Every line of the material is to be set down exactly as written.
--- LISTED RECORDS ---
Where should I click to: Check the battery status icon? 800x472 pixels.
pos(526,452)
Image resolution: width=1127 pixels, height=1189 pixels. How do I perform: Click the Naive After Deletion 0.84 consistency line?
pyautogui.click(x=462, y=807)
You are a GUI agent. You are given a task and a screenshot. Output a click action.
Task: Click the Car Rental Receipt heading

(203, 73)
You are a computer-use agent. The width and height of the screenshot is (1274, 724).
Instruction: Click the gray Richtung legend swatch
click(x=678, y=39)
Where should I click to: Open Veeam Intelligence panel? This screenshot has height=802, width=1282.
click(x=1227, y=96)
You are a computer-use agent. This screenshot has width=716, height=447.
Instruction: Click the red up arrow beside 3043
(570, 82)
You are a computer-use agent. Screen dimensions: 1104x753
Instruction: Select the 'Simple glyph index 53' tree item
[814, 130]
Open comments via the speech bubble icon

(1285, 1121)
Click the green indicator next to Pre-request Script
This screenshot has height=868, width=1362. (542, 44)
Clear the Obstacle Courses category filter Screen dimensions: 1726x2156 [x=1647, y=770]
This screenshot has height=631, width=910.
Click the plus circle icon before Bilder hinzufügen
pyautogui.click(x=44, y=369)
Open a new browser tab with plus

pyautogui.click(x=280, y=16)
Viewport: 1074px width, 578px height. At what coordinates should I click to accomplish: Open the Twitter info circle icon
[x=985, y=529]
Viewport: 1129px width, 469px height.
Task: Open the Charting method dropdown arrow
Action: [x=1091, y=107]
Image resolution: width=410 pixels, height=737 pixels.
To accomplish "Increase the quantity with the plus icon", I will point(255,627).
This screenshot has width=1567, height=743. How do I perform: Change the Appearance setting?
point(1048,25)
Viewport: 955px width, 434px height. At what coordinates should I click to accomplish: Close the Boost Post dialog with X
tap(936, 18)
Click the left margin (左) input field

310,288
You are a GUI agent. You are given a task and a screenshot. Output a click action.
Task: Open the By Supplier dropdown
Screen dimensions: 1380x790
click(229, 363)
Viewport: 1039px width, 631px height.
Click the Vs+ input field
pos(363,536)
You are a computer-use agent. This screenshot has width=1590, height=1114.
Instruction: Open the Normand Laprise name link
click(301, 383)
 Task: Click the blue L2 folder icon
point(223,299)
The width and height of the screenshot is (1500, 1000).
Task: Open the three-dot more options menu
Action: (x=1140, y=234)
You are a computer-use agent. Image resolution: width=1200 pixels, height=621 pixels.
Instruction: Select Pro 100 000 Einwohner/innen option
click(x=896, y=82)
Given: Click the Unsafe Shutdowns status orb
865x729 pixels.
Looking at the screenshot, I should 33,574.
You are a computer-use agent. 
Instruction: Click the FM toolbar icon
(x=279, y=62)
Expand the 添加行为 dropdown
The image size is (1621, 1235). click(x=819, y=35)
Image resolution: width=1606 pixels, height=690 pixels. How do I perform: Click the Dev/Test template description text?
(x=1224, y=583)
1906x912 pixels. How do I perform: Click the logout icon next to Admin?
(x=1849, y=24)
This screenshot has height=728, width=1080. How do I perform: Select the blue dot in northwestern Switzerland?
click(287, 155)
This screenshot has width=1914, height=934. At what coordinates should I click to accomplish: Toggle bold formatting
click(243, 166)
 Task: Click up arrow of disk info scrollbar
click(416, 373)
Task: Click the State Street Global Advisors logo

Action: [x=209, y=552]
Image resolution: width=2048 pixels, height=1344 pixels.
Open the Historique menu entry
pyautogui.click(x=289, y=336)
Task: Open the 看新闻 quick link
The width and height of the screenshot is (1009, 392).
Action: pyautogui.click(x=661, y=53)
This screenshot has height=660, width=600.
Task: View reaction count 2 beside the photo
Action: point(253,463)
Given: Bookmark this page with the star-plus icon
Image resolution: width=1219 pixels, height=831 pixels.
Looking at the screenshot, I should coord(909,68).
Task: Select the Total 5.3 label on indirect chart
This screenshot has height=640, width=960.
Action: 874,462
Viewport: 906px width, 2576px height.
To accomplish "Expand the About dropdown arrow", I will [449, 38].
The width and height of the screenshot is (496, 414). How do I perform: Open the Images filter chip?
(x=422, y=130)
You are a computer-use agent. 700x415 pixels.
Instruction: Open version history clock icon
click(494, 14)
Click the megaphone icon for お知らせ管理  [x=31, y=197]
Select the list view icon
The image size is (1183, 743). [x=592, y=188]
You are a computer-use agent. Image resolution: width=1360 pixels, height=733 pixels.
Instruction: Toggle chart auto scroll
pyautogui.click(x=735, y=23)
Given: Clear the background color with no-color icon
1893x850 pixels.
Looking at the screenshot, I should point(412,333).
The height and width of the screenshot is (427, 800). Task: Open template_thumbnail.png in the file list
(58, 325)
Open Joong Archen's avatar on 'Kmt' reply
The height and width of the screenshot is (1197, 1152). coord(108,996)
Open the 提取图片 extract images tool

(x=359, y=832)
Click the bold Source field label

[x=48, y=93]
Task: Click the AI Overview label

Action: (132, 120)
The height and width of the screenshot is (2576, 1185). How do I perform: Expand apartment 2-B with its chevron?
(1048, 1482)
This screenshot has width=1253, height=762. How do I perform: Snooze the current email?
---
## OUTPUT OF THE TASK:
Where should I click to: Check the battery status icon? 800x472 pixels.
pos(526,452)
Image resolution: width=1127 pixels, height=1189 pixels. How do I perform: Click the Naive After Deletion 0.84 consistency line?
pyautogui.click(x=462, y=807)
You are a GUI agent. You are given a task and a screenshot. Output a click action.
Task: Click the Car Rental Receipt heading

(203, 73)
You are a computer-use agent. The width and height of the screenshot is (1274, 724).
Instruction: Click the gray Richtung legend swatch
click(x=678, y=39)
Where should I click to: Open Veeam Intelligence panel? This screenshot has height=802, width=1282.
click(x=1227, y=96)
You are a computer-use agent. This screenshot has width=716, height=447.
Instruction: Click the red up arrow beside 3043
(570, 82)
You are a computer-use agent. Screen dimensions: 1104x753
Instruction: Select the 'Simple glyph index 53' tree item
[814, 130]
Open comments via the speech bubble icon

(1285, 1121)
Click the green indicator next to Pre-request Script
This screenshot has height=868, width=1362. (542, 44)
Clear the Obstacle Courses category filter Screen dimensions: 1726x2156 [x=1647, y=770]
This screenshot has height=631, width=910.
Click the plus circle icon before Bilder hinzufügen
pyautogui.click(x=44, y=369)
Open a new browser tab with plus

pyautogui.click(x=280, y=16)
Viewport: 1074px width, 578px height. At what coordinates should I click to accomplish: Open the Twitter info circle icon
[x=985, y=529]
Viewport: 1129px width, 469px height.
Task: Open the Charting method dropdown arrow
Action: [x=1091, y=107]
Image resolution: width=410 pixels, height=737 pixels.
To accomplish "Increase the quantity with the plus icon", I will point(255,627).
This screenshot has width=1567, height=743. How do I perform: Change the Appearance setting?
point(1048,25)
Viewport: 955px width, 434px height. At what coordinates should I click to accomplish: Close the Boost Post dialog with X
tap(936, 18)
Click the left margin (左) input field

310,288
You are a GUI agent. You are given a task and a screenshot. Output a click action.
Task: Open the By Supplier dropdown
Screen dimensions: 1380x790
click(229, 363)
Viewport: 1039px width, 631px height.
Click the Vs+ input field
pos(363,536)
You are a computer-use agent. This screenshot has width=1590, height=1114.
Instruction: Open the Normand Laprise name link
click(301, 383)
 Task: Click the blue L2 folder icon
point(223,299)
The width and height of the screenshot is (1500, 1000).
Task: Open the three-dot more options menu
Action: (x=1140, y=234)
You are a computer-use agent. Image resolution: width=1200 pixels, height=621 pixels.
Instruction: Select Pro 100 000 Einwohner/innen option
click(x=896, y=82)
Given: Click the Unsafe Shutdowns status orb
865x729 pixels.
Looking at the screenshot, I should 33,574.
You are a computer-use agent. 
Instruction: Click the FM toolbar icon
(x=279, y=62)
Expand the 添加行为 dropdown
The image size is (1621, 1235). click(x=819, y=35)
Image resolution: width=1606 pixels, height=690 pixels. How do I perform: Click the Dev/Test template description text?
(x=1224, y=583)
1906x912 pixels. How do I perform: Click the logout icon next to Admin?
(x=1849, y=24)
This screenshot has height=728, width=1080. How do I perform: Select the blue dot in northwestern Switzerland?
click(287, 155)
This screenshot has width=1914, height=934. At what coordinates should I click to accomplish: Toggle bold formatting
click(243, 166)
 Task: Click up arrow of disk info scrollbar
click(416, 373)
Task: Click the State Street Global Advisors logo

Action: [x=209, y=552]
Image resolution: width=2048 pixels, height=1344 pixels.
Open the Historique menu entry
pyautogui.click(x=289, y=336)
Task: Open the 看新闻 quick link
The width and height of the screenshot is (1009, 392).
Action: pyautogui.click(x=661, y=53)
This screenshot has height=660, width=600.
Task: View reaction count 2 beside the photo
Action: point(253,463)
Given: Bookmark this page with the star-plus icon
Image resolution: width=1219 pixels, height=831 pixels.
Looking at the screenshot, I should coord(909,68).
Task: Select the Total 5.3 label on indirect chart
This screenshot has height=640, width=960.
Action: 874,462
Viewport: 906px width, 2576px height.
To accomplish "Expand the About dropdown arrow", I will [449, 38].
The width and height of the screenshot is (496, 414). How do I perform: Open the Images filter chip?
(x=422, y=130)
You are a computer-use agent. 700x415 pixels.
Instruction: Open version history clock icon
click(494, 14)
Click the megaphone icon for お知らせ管理  [x=31, y=197]
Select the list view icon
The image size is (1183, 743). [x=592, y=188]
You are a computer-use agent. Image resolution: width=1360 pixels, height=733 pixels.
Instruction: Toggle chart auto scroll
pyautogui.click(x=735, y=23)
Given: Clear the background color with no-color icon
1893x850 pixels.
Looking at the screenshot, I should point(412,333).
The height and width of the screenshot is (427, 800). Task: Open template_thumbnail.png in the file list
(58, 325)
Open Joong Archen's avatar on 'Kmt' reply
The height and width of the screenshot is (1197, 1152). coord(108,996)
Open the 提取图片 extract images tool

(x=359, y=832)
Click the bold Source field label

[x=48, y=93]
Task: Click the AI Overview label

Action: (132, 120)
The height and width of the screenshot is (2576, 1185). How do I perform: Expand apartment 2-B with its chevron?
(1048, 1482)
This screenshot has width=1253, height=762. How do I perform: Snooze the current email?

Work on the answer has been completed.